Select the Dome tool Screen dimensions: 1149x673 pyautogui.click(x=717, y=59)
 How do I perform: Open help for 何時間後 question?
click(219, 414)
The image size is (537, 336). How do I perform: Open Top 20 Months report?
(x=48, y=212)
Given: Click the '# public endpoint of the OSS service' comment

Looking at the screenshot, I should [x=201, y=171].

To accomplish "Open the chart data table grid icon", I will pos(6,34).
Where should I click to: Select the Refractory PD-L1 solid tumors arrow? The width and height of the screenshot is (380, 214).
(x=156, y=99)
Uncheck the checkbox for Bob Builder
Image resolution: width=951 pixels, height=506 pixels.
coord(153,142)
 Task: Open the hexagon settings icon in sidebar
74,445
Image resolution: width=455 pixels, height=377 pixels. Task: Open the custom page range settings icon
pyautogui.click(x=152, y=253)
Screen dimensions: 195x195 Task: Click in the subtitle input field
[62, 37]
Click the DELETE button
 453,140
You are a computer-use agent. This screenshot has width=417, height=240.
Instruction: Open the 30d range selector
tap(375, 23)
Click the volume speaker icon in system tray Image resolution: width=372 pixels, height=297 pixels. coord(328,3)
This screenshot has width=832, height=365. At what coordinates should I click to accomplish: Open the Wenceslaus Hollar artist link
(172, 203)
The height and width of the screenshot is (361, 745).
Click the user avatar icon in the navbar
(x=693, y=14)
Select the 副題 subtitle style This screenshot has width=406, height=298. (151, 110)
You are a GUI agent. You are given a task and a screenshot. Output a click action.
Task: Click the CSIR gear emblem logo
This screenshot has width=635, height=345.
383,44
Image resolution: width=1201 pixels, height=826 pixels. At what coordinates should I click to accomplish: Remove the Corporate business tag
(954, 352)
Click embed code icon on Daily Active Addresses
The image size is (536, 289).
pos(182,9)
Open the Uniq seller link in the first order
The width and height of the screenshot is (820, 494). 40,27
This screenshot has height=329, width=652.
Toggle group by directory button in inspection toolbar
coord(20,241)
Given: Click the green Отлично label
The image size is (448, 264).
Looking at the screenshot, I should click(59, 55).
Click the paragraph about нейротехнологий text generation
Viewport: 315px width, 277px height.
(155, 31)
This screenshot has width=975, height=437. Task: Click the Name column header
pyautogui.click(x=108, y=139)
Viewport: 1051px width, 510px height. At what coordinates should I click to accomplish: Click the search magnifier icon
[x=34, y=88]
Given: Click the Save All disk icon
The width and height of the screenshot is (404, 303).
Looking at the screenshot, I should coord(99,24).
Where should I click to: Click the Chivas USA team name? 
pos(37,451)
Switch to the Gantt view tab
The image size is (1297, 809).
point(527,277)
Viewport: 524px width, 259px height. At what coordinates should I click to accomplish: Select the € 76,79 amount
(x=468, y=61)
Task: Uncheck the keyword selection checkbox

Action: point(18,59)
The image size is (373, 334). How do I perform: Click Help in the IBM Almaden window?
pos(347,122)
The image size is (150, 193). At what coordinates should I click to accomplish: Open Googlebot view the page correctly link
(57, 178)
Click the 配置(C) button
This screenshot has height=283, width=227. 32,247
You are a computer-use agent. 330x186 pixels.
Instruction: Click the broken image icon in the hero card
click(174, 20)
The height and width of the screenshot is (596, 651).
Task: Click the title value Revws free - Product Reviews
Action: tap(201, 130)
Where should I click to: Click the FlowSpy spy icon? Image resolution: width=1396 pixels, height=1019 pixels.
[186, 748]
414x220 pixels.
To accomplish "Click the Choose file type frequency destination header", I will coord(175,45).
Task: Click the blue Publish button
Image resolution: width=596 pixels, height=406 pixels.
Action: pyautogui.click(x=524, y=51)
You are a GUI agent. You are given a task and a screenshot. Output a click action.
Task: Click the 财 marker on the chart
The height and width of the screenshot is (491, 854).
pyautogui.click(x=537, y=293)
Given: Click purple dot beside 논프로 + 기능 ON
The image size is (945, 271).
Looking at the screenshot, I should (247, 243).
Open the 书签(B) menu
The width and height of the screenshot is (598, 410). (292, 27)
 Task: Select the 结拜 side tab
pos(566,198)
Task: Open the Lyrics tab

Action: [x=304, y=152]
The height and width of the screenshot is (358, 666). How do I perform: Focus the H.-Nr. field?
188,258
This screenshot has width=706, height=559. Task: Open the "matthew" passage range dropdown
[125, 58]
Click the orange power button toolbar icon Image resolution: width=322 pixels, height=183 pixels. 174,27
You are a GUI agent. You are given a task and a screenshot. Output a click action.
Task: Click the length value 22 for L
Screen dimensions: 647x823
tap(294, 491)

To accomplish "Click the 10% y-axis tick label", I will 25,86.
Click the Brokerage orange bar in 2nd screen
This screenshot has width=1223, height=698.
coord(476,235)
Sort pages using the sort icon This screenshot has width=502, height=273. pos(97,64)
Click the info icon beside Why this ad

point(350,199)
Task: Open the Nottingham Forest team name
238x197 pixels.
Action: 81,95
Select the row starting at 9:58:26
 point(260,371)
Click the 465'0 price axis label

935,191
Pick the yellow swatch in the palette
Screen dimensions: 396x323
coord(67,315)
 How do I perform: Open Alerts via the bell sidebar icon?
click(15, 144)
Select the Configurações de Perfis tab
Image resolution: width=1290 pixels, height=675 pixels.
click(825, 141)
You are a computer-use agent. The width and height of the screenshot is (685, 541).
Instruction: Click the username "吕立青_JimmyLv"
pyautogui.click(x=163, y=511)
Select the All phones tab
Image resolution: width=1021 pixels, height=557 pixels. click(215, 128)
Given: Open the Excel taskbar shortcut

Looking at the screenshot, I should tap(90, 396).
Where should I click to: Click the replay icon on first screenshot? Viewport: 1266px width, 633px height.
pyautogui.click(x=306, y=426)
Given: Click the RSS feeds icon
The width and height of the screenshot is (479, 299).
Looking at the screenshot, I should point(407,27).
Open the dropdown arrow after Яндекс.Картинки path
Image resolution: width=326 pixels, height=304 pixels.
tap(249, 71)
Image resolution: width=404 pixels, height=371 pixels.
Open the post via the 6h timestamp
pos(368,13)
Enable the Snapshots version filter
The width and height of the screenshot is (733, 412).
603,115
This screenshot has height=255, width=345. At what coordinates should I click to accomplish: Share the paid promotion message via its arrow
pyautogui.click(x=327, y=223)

Work to complete
Retype the material above, character for character.

Answer
Select the Dome tool Screen dimensions: 1149x673 pyautogui.click(x=717, y=59)
 How do I perform: Open help for 何時間後 question?
click(219, 414)
The image size is (537, 336). How do I perform: Open Top 20 Months report?
(x=48, y=212)
Given: Click the '# public endpoint of the OSS service' comment

Looking at the screenshot, I should [x=201, y=171].

To accomplish "Open the chart data table grid icon", I will pos(6,34).
Where should I click to: Select the Refractory PD-L1 solid tumors arrow? The width and height of the screenshot is (380, 214).
(x=156, y=99)
Uncheck the checkbox for Bob Builder
Image resolution: width=951 pixels, height=506 pixels.
coord(153,142)
 Task: Open the hexagon settings icon in sidebar
74,445
Image resolution: width=455 pixels, height=377 pixels. Task: Open the custom page range settings icon
pyautogui.click(x=152, y=253)
Screen dimensions: 195x195 Task: Click in the subtitle input field
[62, 37]
Click the DELETE button
 453,140
You are a computer-use agent. This screenshot has width=417, height=240.
Instruction: Open the 30d range selector
tap(375, 23)
Click the volume speaker icon in system tray Image resolution: width=372 pixels, height=297 pixels. coord(328,3)
This screenshot has width=832, height=365. At what coordinates should I click to accomplish: Open the Wenceslaus Hollar artist link
(172, 203)
The height and width of the screenshot is (361, 745).
Click the user avatar icon in the navbar
(x=693, y=14)
Select the 副題 subtitle style This screenshot has width=406, height=298. (151, 110)
You are a GUI agent. You are given a task and a screenshot. Output a click action.
Task: Click the CSIR gear emblem logo
This screenshot has width=635, height=345.
383,44
Image resolution: width=1201 pixels, height=826 pixels. At what coordinates should I click to accomplish: Remove the Corporate business tag
(954, 352)
Click embed code icon on Daily Active Addresses
The image size is (536, 289).
pos(182,9)
Open the Uniq seller link in the first order
The width and height of the screenshot is (820, 494). 40,27
This screenshot has height=329, width=652.
Toggle group by directory button in inspection toolbar
coord(20,241)
Given: Click the green Отлично label
The image size is (448, 264).
Looking at the screenshot, I should click(59, 55).
Click the paragraph about нейротехнологий text generation
Viewport: 315px width, 277px height.
(155, 31)
This screenshot has width=975, height=437. Task: Click the Name column header
pyautogui.click(x=108, y=139)
Viewport: 1051px width, 510px height. At what coordinates should I click to accomplish: Click the search magnifier icon
[x=34, y=88]
Given: Click the Save All disk icon
The width and height of the screenshot is (404, 303).
Looking at the screenshot, I should coord(99,24).
Where should I click to: Click the Chivas USA team name? 
pos(37,451)
Switch to the Gantt view tab
The image size is (1297, 809).
point(527,277)
Viewport: 524px width, 259px height. At what coordinates should I click to accomplish: Select the € 76,79 amount
(x=468, y=61)
Task: Uncheck the keyword selection checkbox

Action: point(18,59)
The image size is (373, 334). How do I perform: Click Help in the IBM Almaden window?
pos(347,122)
The image size is (150, 193). At what coordinates should I click to accomplish: Open Googlebot view the page correctly link
(57, 178)
Click the 配置(C) button
This screenshot has height=283, width=227. 32,247
You are a computer-use agent. 330x186 pixels.
Instruction: Click the broken image icon in the hero card
click(174, 20)
The height and width of the screenshot is (596, 651).
Task: Click the title value Revws free - Product Reviews
Action: tap(201, 130)
Where should I click to: Click the FlowSpy spy icon? Image resolution: width=1396 pixels, height=1019 pixels.
[186, 748]
414x220 pixels.
To accomplish "Click the Choose file type frequency destination header", I will coord(175,45).
Task: Click the blue Publish button
Image resolution: width=596 pixels, height=406 pixels.
Action: pyautogui.click(x=524, y=51)
You are a GUI agent. You are given a task and a screenshot. Output a click action.
Task: Click the 财 marker on the chart
The height and width of the screenshot is (491, 854).
pyautogui.click(x=537, y=293)
Given: Click purple dot beside 논프로 + 기능 ON
The image size is (945, 271).
Looking at the screenshot, I should (247, 243).
Open the 书签(B) menu
The width and height of the screenshot is (598, 410). (292, 27)
 Task: Select the 结拜 side tab
pos(566,198)
Task: Open the Lyrics tab

Action: [x=304, y=152]
The height and width of the screenshot is (358, 666). How do I perform: Focus the H.-Nr. field?
188,258
This screenshot has width=706, height=559. Task: Open the "matthew" passage range dropdown
[125, 58]
Click the orange power button toolbar icon Image resolution: width=322 pixels, height=183 pixels. 174,27
You are a GUI agent. You are given a task and a screenshot. Output a click action.
Task: Click the length value 22 for L
Screen dimensions: 647x823
tap(294, 491)

To accomplish "Click the 10% y-axis tick label", I will 25,86.
Click the Brokerage orange bar in 2nd screen
This screenshot has width=1223, height=698.
coord(476,235)
Sort pages using the sort icon This screenshot has width=502, height=273. pos(97,64)
Click the info icon beside Why this ad

point(350,199)
Task: Open the Nottingham Forest team name
238x197 pixels.
Action: 81,95
Select the row starting at 9:58:26
 point(260,371)
Click the 465'0 price axis label

935,191
Pick the yellow swatch in the palette
Screen dimensions: 396x323
coord(67,315)
 How do I perform: Open Alerts via the bell sidebar icon?
click(15, 144)
Select the Configurações de Perfis tab
Image resolution: width=1290 pixels, height=675 pixels.
click(825, 141)
You are a computer-use agent. The width and height of the screenshot is (685, 541).
Instruction: Click the username "吕立青_JimmyLv"
pyautogui.click(x=163, y=511)
Select the All phones tab
Image resolution: width=1021 pixels, height=557 pixels. click(215, 128)
Given: Open the Excel taskbar shortcut

Looking at the screenshot, I should tap(90, 396).
Where should I click to: Click the replay icon on first screenshot? Viewport: 1266px width, 633px height.
pyautogui.click(x=306, y=426)
Given: Click the RSS feeds icon
The width and height of the screenshot is (479, 299).
Looking at the screenshot, I should point(407,27).
Open the dropdown arrow after Яндекс.Картинки path
Image resolution: width=326 pixels, height=304 pixels.
tap(249, 71)
Image resolution: width=404 pixels, height=371 pixels.
Open the post via the 6h timestamp
pos(368,13)
Enable the Snapshots version filter
The width and height of the screenshot is (733, 412).
603,115
This screenshot has height=255, width=345. At what coordinates should I click to accomplish: Share the paid promotion message via its arrow
pyautogui.click(x=327, y=223)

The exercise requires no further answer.